There are few plants I love more than the common maypop, Passiflora incarnata. There are also few plants that I have failed with as consistently since moving to the Southwest. I think it might be our alkaline soil and water that they dislike. This spring, in what has become a yearly ritual, I ordered a plant. I tried amending the soil in that area with acidic cottonseed meal and gypsum. Then I walked away and, beyond regular watering, did nothing more, which made it all the more marvelous when I spotted the first flower.
The passionflower produces a tropical-tasting fruit in cold winter areas. Quite possibly the single best seafood dish I ever made in my life involved seared scallops on a plate coated with a slightly sweet sauce of coconut milk flavored with shallots, a little lemongrass and ginger, and passion fruit juice. The flowers are lovely. A tea made from the leaves is an excellent home remedy for insomnia, and I have read that the shoot tips can be cooked as a vegetable, although I’ve never tried it and don’t vouch for that use.
Mostly, the Maypop gladdens my heart just by existing. But if I ever get any fruit, I do plan to recreate that sauce.
6 Jul
Posted by mortaltree on July 8, 2015 at 6:23 am
You’re not alone. Maypop purchase has become a yearly ritual for me too –for the last 5 years fruit and seed combined! Although I don’t think this year will be the last, as it may be for you. Something already bit mine off and the seed did nothing. I hope your plant has many more blooms (and fruits) to come!
Posted by wooddogs3 on July 8, 2015 at 7:31 am
I hate to sound pessimistic but I rather doubt that my Maypop efforts are really over. Right now we are in our monsoon season and my Passiflora seems to have leaped up a foot in the last week, but I still have to get it through a long dry fall and dessicating winter. But gardeners are like that. Show them one spectacular flower and they’ll do anything to try to please you.
Posted by mortaltree on July 8, 2015 at 12:09 pm
Put a bucket over it maybe?

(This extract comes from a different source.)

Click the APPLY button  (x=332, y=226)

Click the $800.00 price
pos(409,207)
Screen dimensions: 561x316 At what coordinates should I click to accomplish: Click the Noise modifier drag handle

I have seen amazing results from a bamboo tripod wrapped with cloth put over plants. That is for my climate though. And our winters are exceedingly wet and dark. Perhaps if you watered it through the winter combined with this method you might get it established. Hopefully it wouldn’t need that kind of treatment every winter thereafter.
Posted by wooddogs3 on July 26, 2015 at 8:21 am
That sounds like it might help. In my desert climate many plants that are otherwise hardy just dry out and mummify in the winter, and the cloth might help keep sun and wind off the stem.